(Saved entries)
⁂

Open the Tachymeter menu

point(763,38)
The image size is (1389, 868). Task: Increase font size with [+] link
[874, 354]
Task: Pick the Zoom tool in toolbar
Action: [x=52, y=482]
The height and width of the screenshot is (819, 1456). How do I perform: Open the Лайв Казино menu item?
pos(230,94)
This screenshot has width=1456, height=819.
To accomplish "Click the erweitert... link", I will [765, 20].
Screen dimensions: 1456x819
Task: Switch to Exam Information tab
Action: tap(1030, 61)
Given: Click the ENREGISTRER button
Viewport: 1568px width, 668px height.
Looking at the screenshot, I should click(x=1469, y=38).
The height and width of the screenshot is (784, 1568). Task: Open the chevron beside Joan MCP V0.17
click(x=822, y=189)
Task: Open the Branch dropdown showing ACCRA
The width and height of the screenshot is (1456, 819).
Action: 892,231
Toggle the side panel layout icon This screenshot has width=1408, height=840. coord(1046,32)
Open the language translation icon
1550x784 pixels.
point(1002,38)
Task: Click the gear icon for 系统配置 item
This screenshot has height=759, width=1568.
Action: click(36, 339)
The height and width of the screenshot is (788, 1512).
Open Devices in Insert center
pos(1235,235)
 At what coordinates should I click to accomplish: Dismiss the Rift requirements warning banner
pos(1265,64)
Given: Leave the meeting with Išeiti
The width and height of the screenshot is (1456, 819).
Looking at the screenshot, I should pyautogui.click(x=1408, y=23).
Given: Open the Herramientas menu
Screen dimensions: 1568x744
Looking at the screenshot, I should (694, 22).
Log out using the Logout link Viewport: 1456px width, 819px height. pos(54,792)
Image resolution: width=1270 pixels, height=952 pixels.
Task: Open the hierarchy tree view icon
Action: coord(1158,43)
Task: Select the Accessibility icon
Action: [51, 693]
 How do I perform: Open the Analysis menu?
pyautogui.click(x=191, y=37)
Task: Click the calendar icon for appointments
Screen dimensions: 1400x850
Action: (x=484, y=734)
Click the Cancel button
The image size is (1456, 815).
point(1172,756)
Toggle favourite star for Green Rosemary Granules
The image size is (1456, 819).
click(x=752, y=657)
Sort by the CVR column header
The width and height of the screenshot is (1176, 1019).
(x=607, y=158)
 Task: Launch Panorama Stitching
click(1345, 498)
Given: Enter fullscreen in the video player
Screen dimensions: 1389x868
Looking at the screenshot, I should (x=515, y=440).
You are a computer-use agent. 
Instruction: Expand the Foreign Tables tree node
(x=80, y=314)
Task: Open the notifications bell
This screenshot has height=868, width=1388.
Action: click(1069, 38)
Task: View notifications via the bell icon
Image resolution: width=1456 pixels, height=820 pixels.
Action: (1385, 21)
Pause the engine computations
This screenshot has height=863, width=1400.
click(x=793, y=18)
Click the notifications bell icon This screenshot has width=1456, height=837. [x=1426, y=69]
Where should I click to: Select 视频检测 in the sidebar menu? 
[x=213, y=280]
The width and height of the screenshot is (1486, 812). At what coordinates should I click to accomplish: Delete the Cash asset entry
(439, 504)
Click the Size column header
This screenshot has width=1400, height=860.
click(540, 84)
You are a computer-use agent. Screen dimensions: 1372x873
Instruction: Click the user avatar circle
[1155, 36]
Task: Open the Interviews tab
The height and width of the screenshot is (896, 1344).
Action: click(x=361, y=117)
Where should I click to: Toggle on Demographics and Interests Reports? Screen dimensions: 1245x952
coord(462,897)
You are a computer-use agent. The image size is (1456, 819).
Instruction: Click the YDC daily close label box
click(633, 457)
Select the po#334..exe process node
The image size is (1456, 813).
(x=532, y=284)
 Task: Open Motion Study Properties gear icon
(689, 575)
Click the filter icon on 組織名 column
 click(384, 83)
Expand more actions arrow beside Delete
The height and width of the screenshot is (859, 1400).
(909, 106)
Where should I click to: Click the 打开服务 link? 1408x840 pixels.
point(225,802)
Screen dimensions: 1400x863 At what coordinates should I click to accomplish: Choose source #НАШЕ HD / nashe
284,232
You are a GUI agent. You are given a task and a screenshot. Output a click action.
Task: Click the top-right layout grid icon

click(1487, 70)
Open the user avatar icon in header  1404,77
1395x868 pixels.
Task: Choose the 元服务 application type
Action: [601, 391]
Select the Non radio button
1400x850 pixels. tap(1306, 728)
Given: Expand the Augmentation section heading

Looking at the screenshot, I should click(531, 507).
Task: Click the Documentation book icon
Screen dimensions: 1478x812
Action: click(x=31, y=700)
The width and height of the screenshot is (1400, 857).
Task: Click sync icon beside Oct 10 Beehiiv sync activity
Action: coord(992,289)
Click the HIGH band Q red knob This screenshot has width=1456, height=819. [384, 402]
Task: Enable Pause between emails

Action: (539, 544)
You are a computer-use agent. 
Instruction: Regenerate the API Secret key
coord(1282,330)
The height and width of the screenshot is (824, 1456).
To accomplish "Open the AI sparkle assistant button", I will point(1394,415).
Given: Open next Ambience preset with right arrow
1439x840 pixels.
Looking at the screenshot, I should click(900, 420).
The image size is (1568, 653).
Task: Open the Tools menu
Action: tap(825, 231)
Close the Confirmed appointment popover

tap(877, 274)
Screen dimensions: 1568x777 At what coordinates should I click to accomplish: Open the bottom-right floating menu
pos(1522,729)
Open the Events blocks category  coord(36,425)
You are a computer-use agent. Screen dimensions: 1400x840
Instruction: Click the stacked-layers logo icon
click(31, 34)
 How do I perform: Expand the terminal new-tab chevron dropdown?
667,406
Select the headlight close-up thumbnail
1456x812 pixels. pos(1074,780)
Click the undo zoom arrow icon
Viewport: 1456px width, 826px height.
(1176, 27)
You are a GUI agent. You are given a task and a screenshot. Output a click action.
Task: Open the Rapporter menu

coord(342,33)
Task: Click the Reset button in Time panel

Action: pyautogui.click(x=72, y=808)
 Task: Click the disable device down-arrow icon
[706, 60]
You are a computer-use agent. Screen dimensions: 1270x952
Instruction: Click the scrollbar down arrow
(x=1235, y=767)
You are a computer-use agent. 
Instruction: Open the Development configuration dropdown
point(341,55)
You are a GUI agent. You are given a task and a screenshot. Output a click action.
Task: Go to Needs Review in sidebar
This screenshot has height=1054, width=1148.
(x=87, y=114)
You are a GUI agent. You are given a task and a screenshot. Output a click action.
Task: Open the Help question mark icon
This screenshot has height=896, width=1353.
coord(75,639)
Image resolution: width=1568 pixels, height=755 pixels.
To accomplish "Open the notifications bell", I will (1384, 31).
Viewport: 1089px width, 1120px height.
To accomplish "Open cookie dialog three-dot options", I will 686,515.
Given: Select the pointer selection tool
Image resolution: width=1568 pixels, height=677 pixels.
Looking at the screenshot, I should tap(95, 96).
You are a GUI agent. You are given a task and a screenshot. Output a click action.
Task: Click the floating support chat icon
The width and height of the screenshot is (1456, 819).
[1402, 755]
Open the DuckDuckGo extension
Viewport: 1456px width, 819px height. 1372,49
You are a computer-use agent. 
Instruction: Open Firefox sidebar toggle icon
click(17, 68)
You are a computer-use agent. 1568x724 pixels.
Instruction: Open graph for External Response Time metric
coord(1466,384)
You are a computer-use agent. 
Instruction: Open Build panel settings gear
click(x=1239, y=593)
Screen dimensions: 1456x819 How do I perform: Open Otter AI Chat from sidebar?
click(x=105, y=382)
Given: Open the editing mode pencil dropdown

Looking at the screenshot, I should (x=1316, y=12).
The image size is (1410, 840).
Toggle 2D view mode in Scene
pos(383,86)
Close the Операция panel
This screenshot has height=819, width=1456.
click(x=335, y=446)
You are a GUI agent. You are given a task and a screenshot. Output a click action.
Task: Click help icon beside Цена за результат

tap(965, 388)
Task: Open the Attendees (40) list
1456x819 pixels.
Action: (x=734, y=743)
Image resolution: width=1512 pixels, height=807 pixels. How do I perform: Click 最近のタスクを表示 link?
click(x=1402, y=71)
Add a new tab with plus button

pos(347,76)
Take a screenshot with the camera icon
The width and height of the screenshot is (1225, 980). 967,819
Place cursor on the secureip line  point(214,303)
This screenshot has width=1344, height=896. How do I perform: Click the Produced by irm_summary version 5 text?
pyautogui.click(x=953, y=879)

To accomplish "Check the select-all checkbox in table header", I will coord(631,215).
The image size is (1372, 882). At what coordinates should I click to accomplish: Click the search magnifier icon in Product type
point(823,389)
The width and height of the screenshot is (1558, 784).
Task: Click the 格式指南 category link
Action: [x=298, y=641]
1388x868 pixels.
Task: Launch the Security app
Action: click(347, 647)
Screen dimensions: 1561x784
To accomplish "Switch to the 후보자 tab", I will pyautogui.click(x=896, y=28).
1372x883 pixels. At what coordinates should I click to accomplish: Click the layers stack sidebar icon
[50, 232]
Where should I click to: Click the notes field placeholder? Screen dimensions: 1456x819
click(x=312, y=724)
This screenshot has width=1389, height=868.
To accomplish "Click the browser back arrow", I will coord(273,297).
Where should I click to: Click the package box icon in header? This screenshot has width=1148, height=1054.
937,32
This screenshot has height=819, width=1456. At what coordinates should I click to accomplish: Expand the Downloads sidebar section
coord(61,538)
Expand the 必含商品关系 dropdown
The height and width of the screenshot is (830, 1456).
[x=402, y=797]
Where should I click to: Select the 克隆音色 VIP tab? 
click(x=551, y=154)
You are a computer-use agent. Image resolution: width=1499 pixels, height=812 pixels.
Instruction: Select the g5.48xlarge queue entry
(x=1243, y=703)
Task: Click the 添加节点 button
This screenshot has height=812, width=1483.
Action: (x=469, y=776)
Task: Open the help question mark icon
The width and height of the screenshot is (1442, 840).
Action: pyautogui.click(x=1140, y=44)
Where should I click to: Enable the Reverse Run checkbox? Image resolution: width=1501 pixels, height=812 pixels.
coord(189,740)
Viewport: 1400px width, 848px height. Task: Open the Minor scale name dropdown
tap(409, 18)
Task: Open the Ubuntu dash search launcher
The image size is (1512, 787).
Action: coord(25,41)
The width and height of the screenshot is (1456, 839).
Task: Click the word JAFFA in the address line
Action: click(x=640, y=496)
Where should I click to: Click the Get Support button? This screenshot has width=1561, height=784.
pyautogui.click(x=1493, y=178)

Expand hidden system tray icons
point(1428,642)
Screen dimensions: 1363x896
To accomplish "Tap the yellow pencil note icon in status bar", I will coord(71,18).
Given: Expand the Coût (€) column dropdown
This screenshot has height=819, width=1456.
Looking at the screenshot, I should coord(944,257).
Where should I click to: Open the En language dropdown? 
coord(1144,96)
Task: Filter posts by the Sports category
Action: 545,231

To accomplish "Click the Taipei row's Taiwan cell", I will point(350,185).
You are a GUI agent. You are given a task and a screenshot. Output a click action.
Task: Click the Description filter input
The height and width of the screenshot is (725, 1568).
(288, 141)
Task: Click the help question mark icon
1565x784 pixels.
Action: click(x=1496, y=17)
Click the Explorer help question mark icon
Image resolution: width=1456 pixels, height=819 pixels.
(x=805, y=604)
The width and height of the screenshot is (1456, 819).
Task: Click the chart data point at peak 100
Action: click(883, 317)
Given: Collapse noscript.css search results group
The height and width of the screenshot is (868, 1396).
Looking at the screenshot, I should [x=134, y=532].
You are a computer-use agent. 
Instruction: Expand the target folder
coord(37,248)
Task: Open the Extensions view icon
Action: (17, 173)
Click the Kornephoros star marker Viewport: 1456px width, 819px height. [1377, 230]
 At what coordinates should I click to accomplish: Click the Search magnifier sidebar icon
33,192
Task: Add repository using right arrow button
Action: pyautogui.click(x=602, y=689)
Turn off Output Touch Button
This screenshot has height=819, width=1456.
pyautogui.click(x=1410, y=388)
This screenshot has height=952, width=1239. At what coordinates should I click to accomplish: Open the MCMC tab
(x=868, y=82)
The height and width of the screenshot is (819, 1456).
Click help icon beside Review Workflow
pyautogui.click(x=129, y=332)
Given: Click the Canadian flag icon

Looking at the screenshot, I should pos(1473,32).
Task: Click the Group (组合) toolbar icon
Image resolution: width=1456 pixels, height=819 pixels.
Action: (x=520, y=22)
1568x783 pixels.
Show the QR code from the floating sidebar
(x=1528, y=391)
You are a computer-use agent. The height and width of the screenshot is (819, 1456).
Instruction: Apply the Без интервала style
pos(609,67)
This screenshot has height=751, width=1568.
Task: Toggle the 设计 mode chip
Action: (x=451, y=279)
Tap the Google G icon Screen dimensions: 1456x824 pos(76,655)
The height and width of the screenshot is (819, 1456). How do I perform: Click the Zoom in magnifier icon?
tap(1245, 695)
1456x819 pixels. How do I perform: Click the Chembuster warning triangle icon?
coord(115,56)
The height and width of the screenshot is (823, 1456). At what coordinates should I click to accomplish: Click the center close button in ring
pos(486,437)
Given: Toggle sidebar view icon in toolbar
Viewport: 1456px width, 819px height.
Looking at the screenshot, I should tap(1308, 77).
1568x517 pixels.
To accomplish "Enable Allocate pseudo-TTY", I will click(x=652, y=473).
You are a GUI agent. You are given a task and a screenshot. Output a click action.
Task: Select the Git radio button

⁂

Task requirements: Output, from the data above, the lines from the line with "Where should I click to: Click the Get" to the line with "1568x783 pixels." exactly as they stand, both ends included and nothing else.

Task output:
Where should I click to: Click the Get Support button? This screenshot has width=1561, height=784.
pyautogui.click(x=1493, y=178)

Expand hidden system tray icons
point(1428,642)
Screen dimensions: 1363x896
To accomplish "Tap the yellow pencil note icon in status bar", I will coord(71,18).
Given: Expand the Coût (€) column dropdown
This screenshot has height=819, width=1456.
Looking at the screenshot, I should coord(944,257).
Where should I click to: Open the En language dropdown? 
coord(1144,96)
Task: Filter posts by the Sports category
Action: 545,231

To accomplish "Click the Taipei row's Taiwan cell", I will point(350,185).
You are a GUI agent. You are given a task and a screenshot. Output a click action.
Task: Click the Description filter input
The height and width of the screenshot is (725, 1568).
(288, 141)
Task: Click the help question mark icon
1565x784 pixels.
Action: click(x=1496, y=17)
Click the Explorer help question mark icon
Image resolution: width=1456 pixels, height=819 pixels.
(x=805, y=604)
The width and height of the screenshot is (1456, 819).
Task: Click the chart data point at peak 100
Action: click(883, 317)
Given: Collapse noscript.css search results group
The height and width of the screenshot is (868, 1396).
Looking at the screenshot, I should [x=134, y=532].
You are a computer-use agent. 
Instruction: Expand the target folder
coord(37,248)
Task: Open the Extensions view icon
Action: (17, 173)
Click the Kornephoros star marker Viewport: 1456px width, 819px height. [1377, 230]
 At what coordinates should I click to accomplish: Click the Search magnifier sidebar icon
33,192
Task: Add repository using right arrow button
Action: pyautogui.click(x=602, y=689)
Turn off Output Touch Button
This screenshot has height=819, width=1456.
pyautogui.click(x=1410, y=388)
This screenshot has height=952, width=1239. At what coordinates should I click to accomplish: Open the MCMC tab
(x=868, y=82)
The height and width of the screenshot is (819, 1456).
Click help icon beside Review Workflow
pyautogui.click(x=129, y=332)
Given: Click the Canadian flag icon

Looking at the screenshot, I should pos(1473,32).
Task: Click the Group (组合) toolbar icon
Image resolution: width=1456 pixels, height=819 pixels.
Action: (x=520, y=22)
1568x783 pixels.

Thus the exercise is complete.